**PEDIDO ESCRITO 1:**
Segundo o trecho da apelação cível, por que os autores afirmam que o segundo requerido deve arcar com os prejuízos? Responda em uma ou duas frases.
**PEDIDO ESCRITO 2:**
Prossiga com o trecho da apelação cível a partir do ponto em que ele termina.

**TRECHO PARA LEITURA:**
+---+

APELAÇÃO CÍVEL Nº 1.0680.06.008460-4/001 - COMARCA DE TAIOBEIRAS - APELANTE(S): MARILENE OLIVEIRA BRITO, PEDRO JOSÉ RIBEIRO E OUTRO(A)(S) - APELADO(A)(S): LAURINDA DE OLIVEIRA
ACÓRDÃO
Vistos etc., acorda, em Turma, a 17ª CÂMARA CÍVEL do Tribunal de Justiça do Estado de Minas Gerais, na conformidade da ata dos julgamentos, à unanimidade, em dar parcial provimento ao recurso.
Belo Horizonte, 17 de novembro de 2011.
DES. EDUARDO MARINÉ DA CUNHA,
RELATOR.
DES. EDUARDO MARINÉ DA CUNHA (RELATOR)
VOTO
Cuida-se de ação de indenização ajuizada por PEDRO JOSÉ RIBEIRO e sua mulher MARILENE DE OLIVEIRA BRITO RIBEIRO, em face de LAURINDA DE OLIVEIRA e ALDENY LOURENÇO DE SOUZA.
Relataram os autores terem adquirido de José Cassemiro Neto e sua mulher, Maria Paixão Santos Rolina Cassemiro, em 13 de setembro de 1997, o imóvel constituído por uma casa em construção, situada na R. Ipanema, n. 606, bairro Bom Jardim, em Taiobeiras/MG, pelo preço de R$ 1.400,00.
Aduziram que edificaram no imóvel diversas benfeitorias, tais como, "término no levantamento de paredes, colocação de laje, telhado de amianto, portas e janelas, piso grosso de cimento, muros, etc", tendo despendido, para tanto, o valor de R$3.000,00.
Sustentaram que próximo à data da mudança, ou seja, quando da conclusão da obra, foram surpreendidos com a citação para os termos de uma ação de reintegração de posse, movida pela primeira requerida, a qual acabou sendo julgada procedente, causando-lhe diversos prejuízos, vez que adquiriram o imóvel de boa-fé, nele edificando benfeitorias.
Afirmaram, ainda, que, malgrado o segundo requerido tivesse conhecimento de sua boa-fé, adquiriu o imóvel da primeira ré, devendo, assim, suportar os ônus dos prejuízos que lhe causou.

+---+

**ENTRADAS LISTADAS:**
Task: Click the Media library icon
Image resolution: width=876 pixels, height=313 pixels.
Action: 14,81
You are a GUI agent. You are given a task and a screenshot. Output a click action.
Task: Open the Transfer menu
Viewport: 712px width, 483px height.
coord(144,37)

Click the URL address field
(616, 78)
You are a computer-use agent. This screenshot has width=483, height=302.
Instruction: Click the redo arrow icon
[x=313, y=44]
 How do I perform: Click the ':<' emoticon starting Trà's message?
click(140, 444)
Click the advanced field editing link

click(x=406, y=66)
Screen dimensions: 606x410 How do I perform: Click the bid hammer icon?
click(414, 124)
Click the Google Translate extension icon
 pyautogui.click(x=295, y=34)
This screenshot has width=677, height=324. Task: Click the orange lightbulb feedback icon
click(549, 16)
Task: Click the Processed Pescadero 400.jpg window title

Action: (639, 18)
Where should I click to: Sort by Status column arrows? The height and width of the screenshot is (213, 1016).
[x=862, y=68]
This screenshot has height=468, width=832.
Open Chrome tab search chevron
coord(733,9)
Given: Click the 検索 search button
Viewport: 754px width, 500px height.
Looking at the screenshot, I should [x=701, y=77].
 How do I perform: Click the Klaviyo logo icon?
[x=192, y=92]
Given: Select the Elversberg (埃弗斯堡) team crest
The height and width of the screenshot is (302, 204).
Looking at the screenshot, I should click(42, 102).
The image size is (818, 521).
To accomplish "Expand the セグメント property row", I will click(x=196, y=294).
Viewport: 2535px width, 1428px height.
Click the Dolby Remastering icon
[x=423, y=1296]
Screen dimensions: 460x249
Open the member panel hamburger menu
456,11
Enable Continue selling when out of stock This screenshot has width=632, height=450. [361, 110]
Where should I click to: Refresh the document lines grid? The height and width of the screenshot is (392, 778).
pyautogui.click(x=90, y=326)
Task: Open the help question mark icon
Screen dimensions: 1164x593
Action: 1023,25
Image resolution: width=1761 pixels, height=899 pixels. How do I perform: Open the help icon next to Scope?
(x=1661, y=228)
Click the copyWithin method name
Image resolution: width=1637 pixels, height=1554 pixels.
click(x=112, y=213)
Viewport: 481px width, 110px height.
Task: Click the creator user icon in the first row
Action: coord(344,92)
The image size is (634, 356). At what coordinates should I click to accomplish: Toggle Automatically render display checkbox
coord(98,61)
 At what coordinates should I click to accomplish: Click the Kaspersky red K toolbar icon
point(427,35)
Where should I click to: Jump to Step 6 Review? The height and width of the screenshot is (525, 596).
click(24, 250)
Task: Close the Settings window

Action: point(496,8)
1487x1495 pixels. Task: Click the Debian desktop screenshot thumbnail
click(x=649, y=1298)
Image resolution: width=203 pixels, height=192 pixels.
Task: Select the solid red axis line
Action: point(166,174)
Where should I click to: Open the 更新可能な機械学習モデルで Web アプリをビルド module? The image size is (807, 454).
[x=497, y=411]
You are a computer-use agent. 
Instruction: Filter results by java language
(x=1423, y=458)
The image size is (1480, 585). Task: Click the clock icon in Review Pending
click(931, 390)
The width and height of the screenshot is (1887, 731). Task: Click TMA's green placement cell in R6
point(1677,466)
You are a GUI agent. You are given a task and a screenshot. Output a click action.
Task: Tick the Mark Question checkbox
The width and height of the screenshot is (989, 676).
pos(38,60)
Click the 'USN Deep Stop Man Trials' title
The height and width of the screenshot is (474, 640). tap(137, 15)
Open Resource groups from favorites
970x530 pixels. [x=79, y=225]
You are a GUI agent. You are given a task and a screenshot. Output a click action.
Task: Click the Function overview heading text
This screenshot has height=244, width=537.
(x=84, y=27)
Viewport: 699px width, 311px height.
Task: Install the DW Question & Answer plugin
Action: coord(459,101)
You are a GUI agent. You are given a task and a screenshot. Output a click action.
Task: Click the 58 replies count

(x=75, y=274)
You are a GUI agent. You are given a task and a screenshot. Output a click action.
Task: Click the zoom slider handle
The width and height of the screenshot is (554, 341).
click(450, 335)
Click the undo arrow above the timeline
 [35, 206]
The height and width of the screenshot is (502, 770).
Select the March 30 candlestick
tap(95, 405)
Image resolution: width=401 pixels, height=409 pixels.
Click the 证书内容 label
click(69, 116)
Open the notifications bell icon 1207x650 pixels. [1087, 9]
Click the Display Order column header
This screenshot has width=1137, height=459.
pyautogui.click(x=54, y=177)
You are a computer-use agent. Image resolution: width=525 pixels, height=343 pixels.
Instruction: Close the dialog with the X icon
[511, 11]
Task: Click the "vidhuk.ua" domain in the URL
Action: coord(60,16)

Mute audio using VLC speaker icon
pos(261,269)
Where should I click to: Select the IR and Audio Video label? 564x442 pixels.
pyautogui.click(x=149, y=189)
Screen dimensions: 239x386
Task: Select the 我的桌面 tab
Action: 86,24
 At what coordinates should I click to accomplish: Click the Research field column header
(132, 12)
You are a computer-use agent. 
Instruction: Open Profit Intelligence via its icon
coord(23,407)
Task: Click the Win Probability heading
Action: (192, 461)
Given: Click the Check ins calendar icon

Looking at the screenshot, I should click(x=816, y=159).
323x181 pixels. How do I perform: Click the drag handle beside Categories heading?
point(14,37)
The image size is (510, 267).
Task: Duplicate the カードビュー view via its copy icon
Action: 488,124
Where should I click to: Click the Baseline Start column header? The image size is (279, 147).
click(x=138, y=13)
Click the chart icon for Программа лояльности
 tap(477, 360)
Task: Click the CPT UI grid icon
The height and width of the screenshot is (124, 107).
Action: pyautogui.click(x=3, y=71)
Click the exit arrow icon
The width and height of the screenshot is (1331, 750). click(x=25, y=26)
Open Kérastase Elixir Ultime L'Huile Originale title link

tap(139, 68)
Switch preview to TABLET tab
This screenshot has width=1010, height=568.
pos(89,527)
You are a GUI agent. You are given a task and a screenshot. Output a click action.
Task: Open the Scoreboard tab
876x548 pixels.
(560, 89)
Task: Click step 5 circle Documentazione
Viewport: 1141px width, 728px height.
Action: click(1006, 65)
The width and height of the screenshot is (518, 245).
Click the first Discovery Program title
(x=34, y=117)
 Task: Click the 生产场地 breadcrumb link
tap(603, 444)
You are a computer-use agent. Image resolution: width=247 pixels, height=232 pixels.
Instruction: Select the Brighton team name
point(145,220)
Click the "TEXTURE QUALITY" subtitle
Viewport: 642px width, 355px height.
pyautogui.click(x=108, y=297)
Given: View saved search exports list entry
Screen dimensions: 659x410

+---+

**RESULTADO DO EXERCÍCIO 1:**
Porque, mesmo sabendo da boa-fé dos autores, ele adquiriu o imóvel da primeira ré e, por isso, deveria suportar os prejuízos que lhes causou.

**RESULTADO DO EXERCÍCIO 2:**
Ao final, pediram a procedência dos pedidos, com a condenação dos réus, solidariamente, ao pagamento de indenização, a título de danos materiais, consistente no valor que despenderam para a aquisição do imóvel (R$ 1.400,00) e R$ 3.000,00, referente ao material e mão de obra utilizados para a realização das benfeitorias. Formularam, ainda, pedido de condenação dos requeridos ao pagamento de indenização por danos morais, em valor a ser arbitrado pelo juízo.
Devidamente citado, o segundo réu apresentou defesa (f. 28-30), arguindo, preliminarmente, inépcia da inicial. No mérito, sustentou que não tem nenhuma relação com os autores, vez que não participou do negócio jurídico noticiado na exordial, defendendo a regularidade da sua posse, que lhe foi transmitida pela primeira ré. Por fim, requereu a improcedência dos pedidos inicias.
Às f. 53-56, a primeira requerida apresentou defesa, sustentando que desconhece as transações de compra e venda noticiadas na exordial, acrescentando que sempre foi a proprietária do imóvel. Sustentou seu direito à manutenção do provimento favorável obtido na ação de reintegração de posse movida em face dos autores, que tramitou perante o Juizado Especial da Comarca de Taiobeiras, com sentença transitada em julgado. Ao final, requereu a improcedência dos pedidos.
Preliminar de inépcia da inicial, rejeitada às f. 69-70.
Prova testemunhal às f. 120-123.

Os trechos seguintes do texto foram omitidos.